This tree grows at the tip of the corner upon which our old house stands. I doubt that she is as old as the house, but she's no sapling. Her beautiful display every Spring always gladdens my heart. But we almost lost her during the October storm and last Spring I thought her will to bloom had died.

The day of the storm, I had gone off to work with no coat. It was a cool Fall morning. When the temperature dropped and the sleet started, I thought my biggest problem was going to be the hundred feet from the back of the theater to my car. But on the way home I already had been detoured by fallen limbs and the snow was falling in clumps and the sprawling, meandering branches of the corner tree lay heavy on the sidewalk and I felt the pain of it in my gut. With no coat, only a long scarf I snagged from the back seat wrapped around my head and neck, I ran to save her somehow but it felt like a losing battle. I shook the limbs and some of them rose up a bit. Encouraged, I went around to the others, shaking branches, jumping up into the center to dislodge the heavy coating. Snow fell into my collar, down my back, my hair was plastered to my head. I dashed into the house for a coat, and by the time I came back out, the tree was loaded down again and the branches were back on the sidewalk. I took a broom to it, swinging it like a wild woman from beneath it's canopy, ignoring the wet snow that covered me, unaware of how absurd I must look. I would get enough snow off one side to get the branches up and by the time I did the other side, the first side was collapsed against the walk again. I felt powerless and angry and sure I would lose this cherished tree. Shivering and sad, I went in and told myself it was just a tree, for cripes sake. There was nothing I could do.
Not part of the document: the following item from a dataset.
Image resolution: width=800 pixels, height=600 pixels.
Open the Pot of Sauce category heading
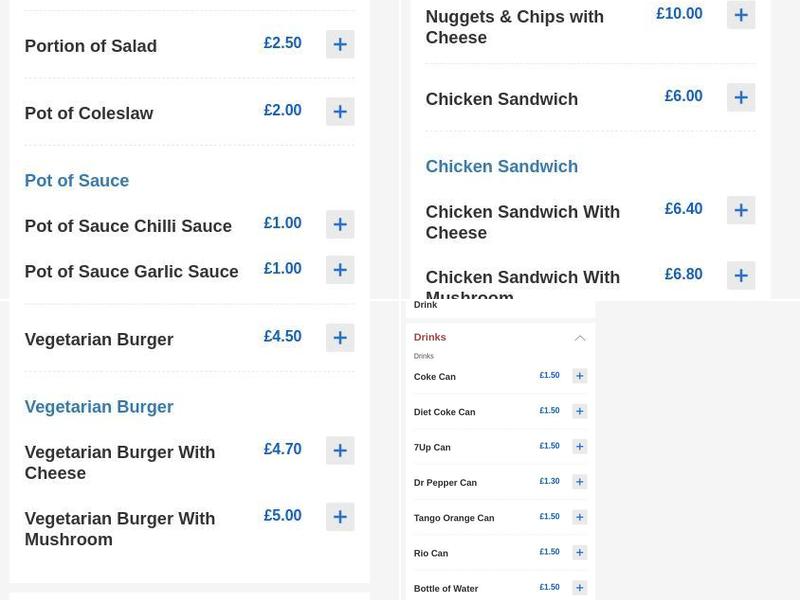point(76,180)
During the night, along with everyone else in the city, I listened to trees snap, the sound like breaking bones, heard the whoosh as they fell into the snow. With no light, no heat, the long hours til dawn were interminable. The devastation in the morning was so vast, so incomprehensible, my little flower tree on the corner became just one of many heartbreaks, the realities of the cleanup taking precedence over sentiment.

A few days later, Russell said he thought a major limb of the tree had to go and that it might be more than the rest of it could bear. We might lose the tree. He removed a huge piece from its very center and we hoped for the best.

She didn't die, but the next year, when May came, it was a sad sight. Some buds came, but few opened. Leaves came, but sparingly and they were dry and looked spent before they had been out a week. We trimmed branches as if that would help. I thought the days of glorious Spring color were over and it made me sad. For 10 years, that explosion of pink outside the front window meant the end of Winter. It used to be against a backdrop of the white blossoms on the street behind it, but we lost those to the chain saws.

So, last week when Russell asked me if I had seen the tree, I expected more bad news. But he said she was loaded with buds. Yes, but would they open? When we came back from Virginia, there she stood, welcoming us home, full of flowers and life and Spring.

An expert said that our trees had been traumatized and that it might take a year or 2 for the survivors to come back. I guess that's all it is. But to me it is an old girl, bowed and broken, raising her arms once again to the sun, offering her beautiful blossoms. It is joy.